On Barman server, find out path to barman:

$ which barman
/usr/bin/barman

Also take note of nagios and/or nrpe users (usually the same nagios user).

In order for Nagios checks to work, we need to allow nagios user to execute barman as barman user. So we need to add this line to /etc/sudoers file:

nagios ALL=(barman) NOPASSWD: /usr/bin/barman

To test this setup, first switch user to nagios:

su -s /bin/bash nagios

Then as nagios user execute barman check:

sudo -u barman /usr/bin/barman check all --nagios

You should get something like:

BARMAN OK - Ready to serve the Espresso backup for localhost

or some similar Barman message.

Monitor Barman on local server

This setup assumes that both Nagios and Barman are installed on the same server.

So to set up Nagios first define command in commands.cfg file (located in /usr/local/nagios/etc/objects/ folder in my case):

define command {
command_name check_barman
command_line sudo -u barman /usr/bin/barman check all --nagios
}

Barman won’t play ball if started by nagios user hence we change user from nagios to barman when executing barman check (sudo -u barman).

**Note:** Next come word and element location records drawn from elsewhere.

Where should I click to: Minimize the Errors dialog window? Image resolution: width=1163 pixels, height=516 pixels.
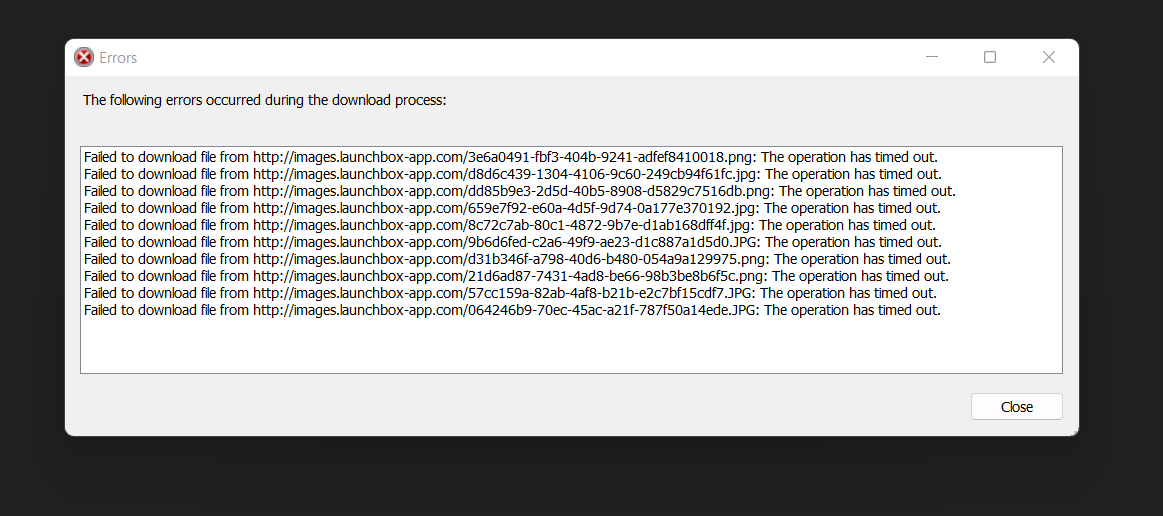tap(932, 57)
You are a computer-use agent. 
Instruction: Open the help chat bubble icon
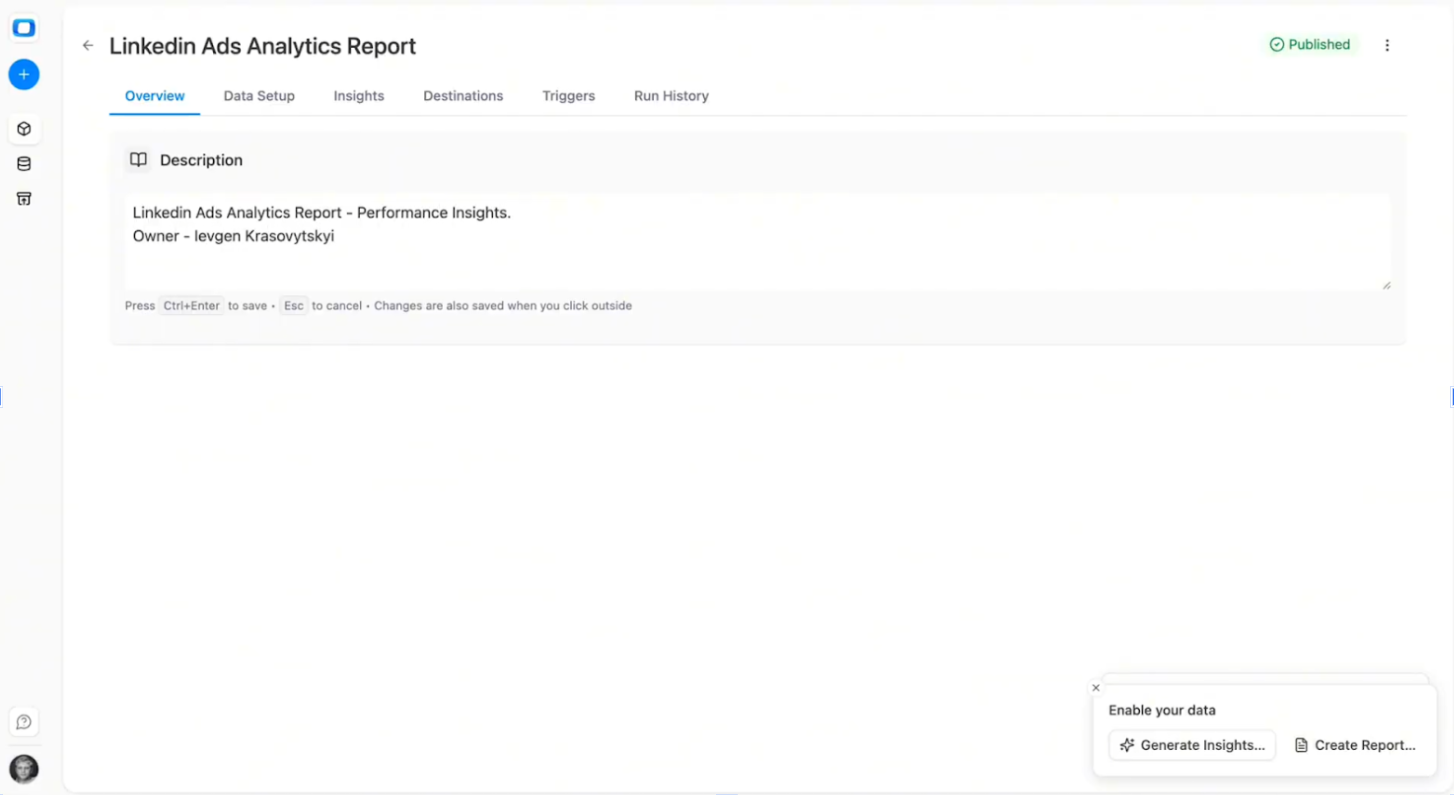(x=23, y=721)
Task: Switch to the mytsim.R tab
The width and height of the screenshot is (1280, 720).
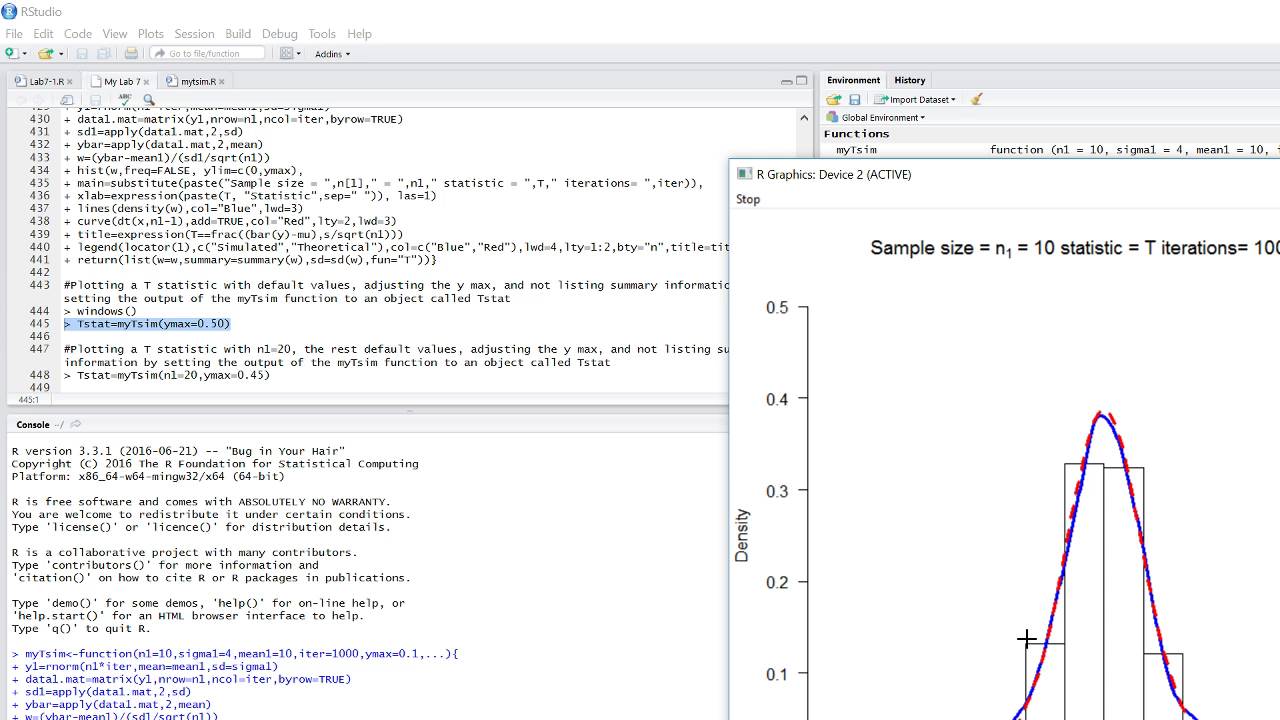Action: pos(198,81)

With that sorted you can define Nagios service to check Barman.

define service {
use local-service ; Name of service template to use
host_name localhost
service_description Barman
check_command check_barman
}

Monitor Barman on remote server

In this setup you have Nagios on one server and Barman on the other. Difference is that barman check will be called via nrpe so we should define our command like so (on Nagios server):

define command {
command_name check_barman
command_line /usr/lib/nagios/plugins/check_nrpe -H $HOSTADDRESS$ -c check_barman
}

Service is the same, just change host_name:

define service {
host_name remote_host
service_description Check Barman
check_command check_barman
}

In this case you also need to define command on the client server (with Barman installed). Presumably you already have nrpe installed on Barman server so you can define command by editing /etc/nagios/nrpe.cfg :

command[check_barman]=sudo -u barman /usr/bin/barman check all --nagios

Testing

Check Nagios configuration and reload Nagios for changes to take effect. Navigate to Nagios web UI to check if it’s working:

Here’s an example of error that is reported when PostgreSQL is for example stopped:

$ service postgresql stop
$ barman check all
Server localhost:
PostgreSQL: FAILED
directories: OK
retention policy settings: OK
backup maximum age: OK (no last_backup_maximum_age provided)
compression settings: OK
failed backups: OK (there are 0 failed backups)
minimum redundancy requirements: OK (have 20 backups, expected at least 0)
ssh: OK (PostgreSQL server)
systemid coherence: OK (no system Id available)
pg_receivexlog: OK
pg_receivexlog compatible: FAILED (PostgreSQL version: None, pg_receivexlog version: 12.5)
receive-wal running: FAILED (See the Barman log file for more details)
archiver errors: OK

or in Nagios version:

$ barman check all --nagios
BARMAN CRITICAL - server localhost has issues * localhost FAILED: PostgreSQL, pg_receivexlog compatible, receive-wal running
localhost.PostgreSQL: FAILED
localhost.pg_receivexlog compatible: FAILED (PostgreSQL version: None, pg_receivexlog version: 12.5)
localhost.receive-wal running: FAILED (See the Barman log file for more details)

Only first line (marked in blue) will appear in Nagios, but it kinda sums up other lines so it should be enough to get you started on troubleshooting.

Notes

Tested on Ubuntu 20.04, Nagios Core 4.4.6 and Barman 2.12.